Exercise set>
a – In the excerpt about writing a podcasting book, which podcast did the writer rave about to Anya by the fourth floor's kitchenette?
b – Continue the piece about writing a podcasting guide at NPR, starting where it stops.
-- BEGIN Excerpt to read --
Every time I’d see her in the halls I’d talk her ear off about my latest podcast obsession, whatever it happened to be that week. Maybe it was that time I stopped her by the fourth floor’s kitchenette to rave about Good One: A Podcast About Jokes. (“It’s about the craft of stand-up, Anya! How jokes get honed and shaped and sculpted over time! It’s about process!”) That did it. Enough, she perhaps thought, let’s channel this nerdy schlub’s energy into something we can use.

My marching orders were clear from the jump: Don’t write a textbook. Don’t write a resource guide. Write a book that reads like an engaging conversation with the reader—a book that distills the hard-won podcasting experience that NPR’s been accruing for more than a decade into practical, actionable, useful advice for someone who’s just starting out. If you can make it funny, or funny-adjacent, so much the better.

So I talked to a lot of NPR podcasters. And not just the hosts, though I talked to as many of those as I could. But I went out of my way to talk to people all along a podcast’s pipeline. Editors who shape the narrative. Producers who keep all the plates spinning while making sure each episode maintains a clear and consistent focus. Engineers whose soundscapes place audiences where they need to be. I talked to folks on the NPR Training team about best practices for everything from correct mic placement to soliciting audience feedback. I talked to our marketing folks about the cheapest and most effective ways to get the word out about your podcast. And I talked to a lot of NPR interns, many of whom were already making podcasts of their own as a side-hustle.

Glen Weldon at NPR headquarters in Washington, D.C., March 19, 2019.
-- END Excerpt to read --
-- BEGIN Provided material --
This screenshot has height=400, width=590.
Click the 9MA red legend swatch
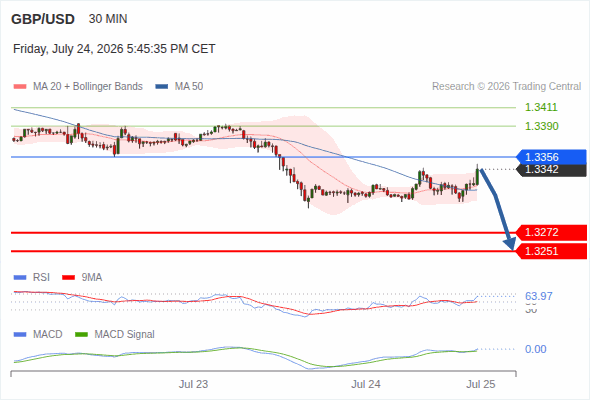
-- END Provided material --
Answers to each task>
a – Good One: A Podcast About Jokes.

b –
Allison Shelley

In NPR’s Podcast Start Up Guide, you won’t find advice on how to sound like NPR. Instead, you’ll find advice on how to use your experience, your passion, your story, and your voice to make the podcast only you can make. It’ll arm you with the many, many (many!) questions we at NPR ask ourselves before we commit to making a podcast. You don’t have to answer them all, but making informed decisions about what, for example, your ideal target audience looks like will give you the kind of focus and purposefulness that’ll keep you going when the going gets tough. (We ask and answer questions like that over the course of months and months of meetings, but you, bunky? You get it all in a book.)

Here’s an excerpt from the chapter on budgeting and time management in NPR’s Podcast Start Up Guide: Create, Launch, and Grow a Podcast on Any Budget (Ten Speed Press).


11 Time-Smart Podcasting Tips and Tricks

Check out these ways to save time, make time, and understand the time you need for your podcast.

1. Fools rush in, but you are no fool. So don’t rush. Start out by giving yourself ample time, knowing you face a steep learning curve. You can always accelerate once you’re more familiar with the production process.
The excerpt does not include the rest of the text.